The 5 Worst Movies Of The Summer
“Alice Through The Looking Glass”[full review]
Maybe you could argue that James Bobin’s sequel to Tim Burton’s 2010 “Alice In Wonderland” revamp is better than its predecessor. It certainly isn’t tangibly worse. But it would have been very hard for it to be worse, given how awful the original was, and this keeps most of the same problems — the gaudiness, the stiffness, the dreadful scripting — while also carrying a crushing sense of being totally unnecessary.
“Ben Hur” [full review]
Speaking of unnecessary: the 2016 edition of “Ben Hur.” Perhaps there’s an argument to be made that the Bible classic did deserve a remake in some kind, but Timur Bekmambetov brought few ideas to the table beyond ‘OMG chariot race but with CGI.’ Ugly, boring and propped up on the glowing star power of the guy who had a mask on his face in “Boardwalk Empire,” it couldn’t even bring in the Christian audience, and they went to see “Heaven Is For Real.”
“Sea Of Trees” [full review]
It might seem a bit unfair to include Gus Van Sant’s “Sea Of Trees” here, given that the much-derided Matthew McConaughey-starring drama only opened at the end of summer, only in two theaters, and only made $2000. But along with about 180 paying members of the public, we have seen the thing, and it’s still a thunderingly stupid, cheap, crass and manipulative movie that’s getting exactly the fate that it deserves.
“Suicide Squad” [full review]
Not so much a movie as a marketing campaign, fifteen opening scenes penned by different writers and then a bad action sequence lasting for an hour, “Suicide Squad” pulled off the remarkable feat of making us wish we were watching a Zack Snyder film. Well, maybe not, but at least “Batman v Superman: Dawn Of Justice” felt like somebody’s coherent vision: here, a committee seemed entirely responsible, and the committee, it turns out, are very bad at making movies.

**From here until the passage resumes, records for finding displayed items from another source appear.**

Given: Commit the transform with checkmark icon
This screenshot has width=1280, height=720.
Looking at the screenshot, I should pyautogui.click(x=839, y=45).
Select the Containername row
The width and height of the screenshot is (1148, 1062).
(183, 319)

“X-Men: Apocalypse” [full review]
After the decent “Days Of Future Past,” we were confident enough that Bryan Singer knew what he was doing when it came to “X-Men” movies. But then came “Apocalypse,” which did almost everything wrong that its predecessor did right, wasting its impressive cast (Oscar Isaac’s buried over prosthetics and still looks happier to be there than almost anyone else), engaging in destruction porn three years after everyone got sick of it, and making some truly dunder-headed storytelling decisions.